Passage to read:
-.-.-

4 Thoughts on “Falling Upward

  1. Hi Robin,
    Just 2 weeks ago, my husband of 25 years abruptly ended our marriage with three small words: “I’m leaving you.” In my grief and search for answers, I stumbled upon your blog (HPost). You wouldn’t believe how comforting it has been to me. Even though I’m still in the shock phase and hanging onto my life by a thread, I find your story encouraging because you seem like a very perseptive soul. I am a writer too, primary caregiver of my 90 year old mom, mother to 2 university grads, human mom to a mini-wiener dog, and until 2 weeks ago, happy contented wife of a wonderful man. I will someday, release my pain and confusion and fears through posting to my own blog, but for now, I’m journaling in private and getting strength to carry on from people like you.

  2. Charlotte, thank you so much for writing to me and I am so sorry that you are going through this very difficult time. It’s so recent, I remember how painful it was for me that first year. If you go back to April or May 2009 you can read through some of my struggles and know that you are not alone. It does get better, but it takes time and for me it helped to really talk about it and cry, and hit a pillow and let it out. Please stay in touch. Life is so much better now, but it really took a lot of work and “the only way out is through.” You will find so much strength you didn’t know you had.

-.-.-

Tasks to perform:
[1] Based on the blog comments, decide whether each statement below agrees with the text. Answer yes or no for each, and quote the deciding words.
(a) The first commenter had been married for 25 years.
(b) The first commenter is already posting about her pain on her own blog.
(c) The reply suggests reading posts from June 2010.
[2] List every role the first commenter uses to describe herself in the blog comments.
[3] Answer these questions from the blog comments:
(a) How long ago did the first commenter's marriage end?
(b) Where did the first commenter come across the blog?
(c) Which saying does the reply place in quotation marks?

[Data entries]
-.-.-

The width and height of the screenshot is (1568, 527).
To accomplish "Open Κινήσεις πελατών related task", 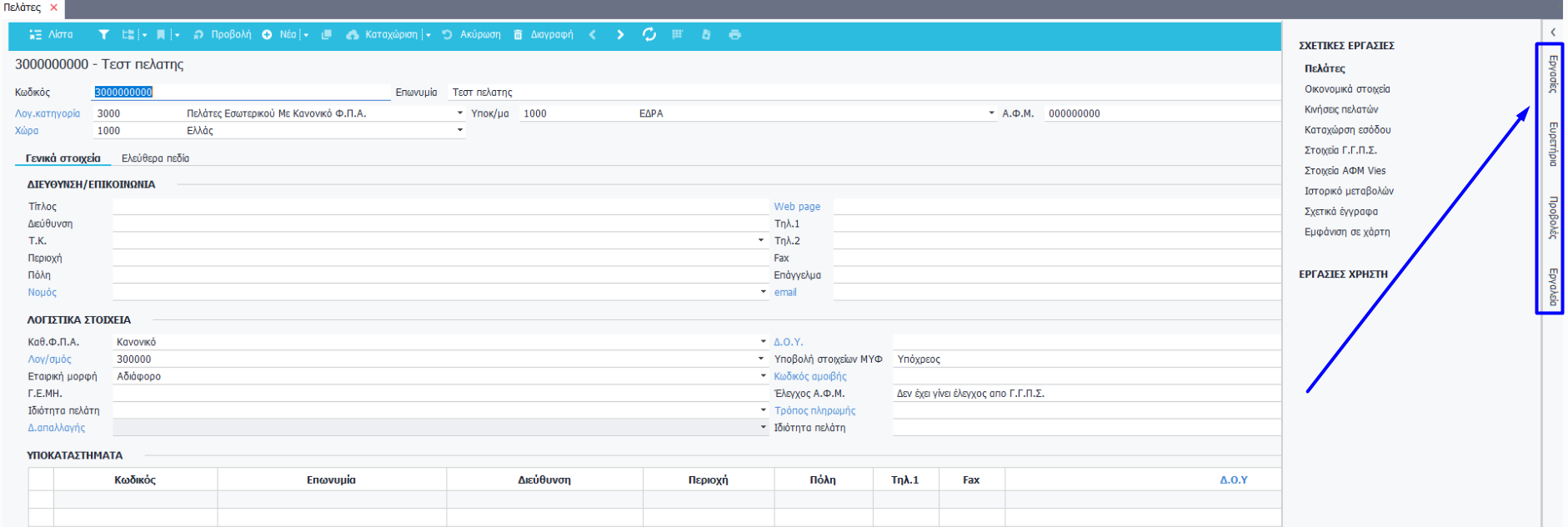I will 1340,109.
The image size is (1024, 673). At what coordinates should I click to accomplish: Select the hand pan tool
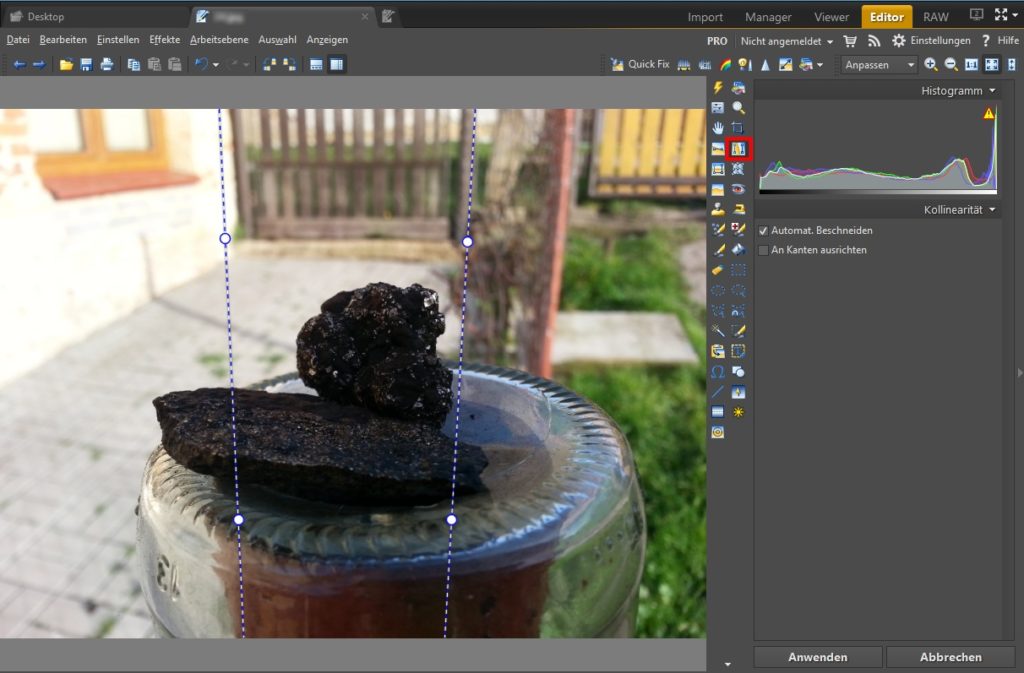point(718,128)
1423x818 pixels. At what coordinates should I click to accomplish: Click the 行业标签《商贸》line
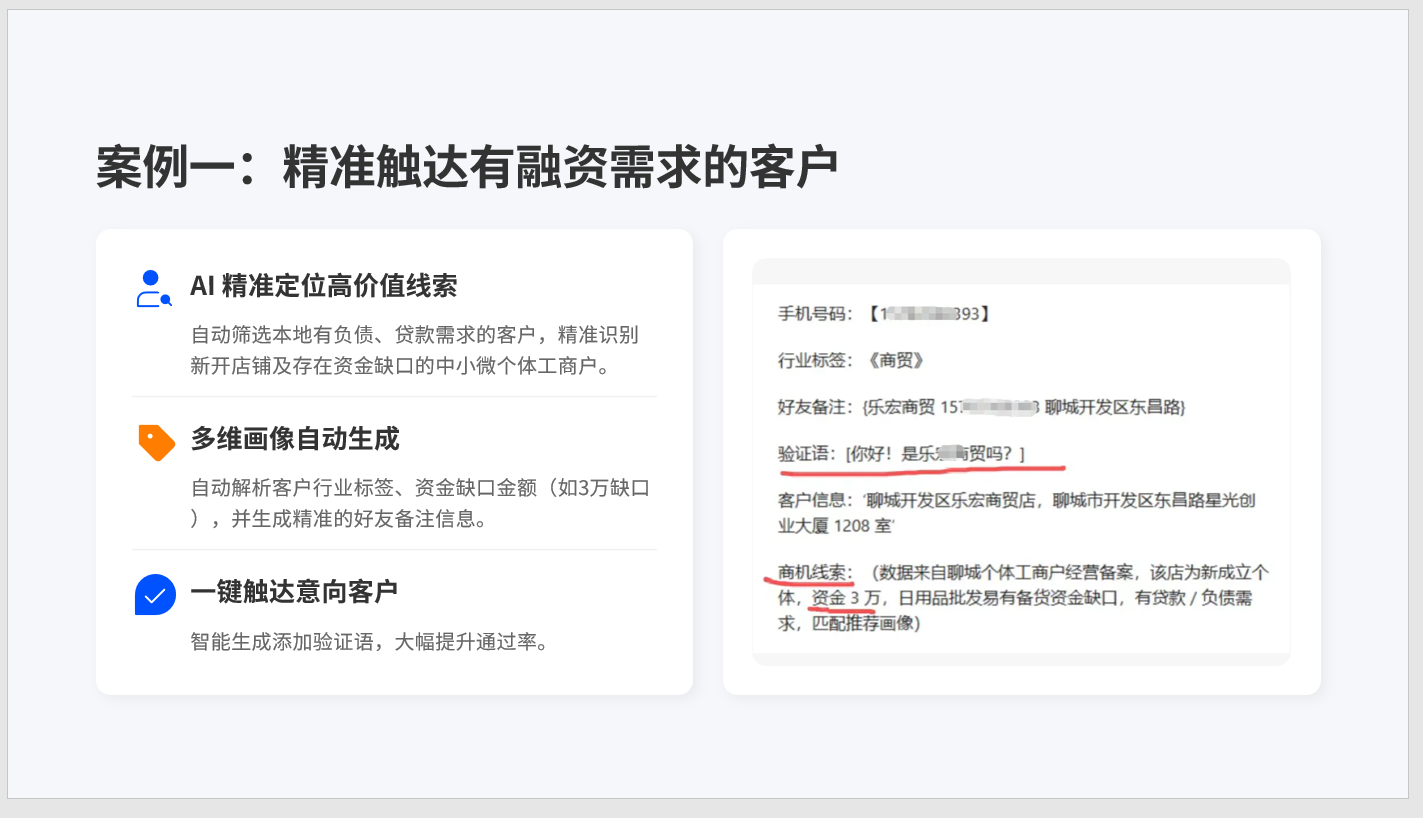coord(851,361)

-.-.-

Solutions for each task:
[1]
(a) Yes: "my husband of 25 years"
(b) No: "I will someday, release my pain and confusion and fears through posting to my own blog, but for now, I’m journaling in private"
(c) No: "If you go back to April or May 2009"

[2]
writer
primary caregiver of her 90 year old mom
mother to 2 university grads
human mom to a mini-wiener dog
happy contented wife of a wonderful man (until 2 weeks ago)

[3]
(a) 2 weeks ago
(b) HPost
(c) "the only way out is through."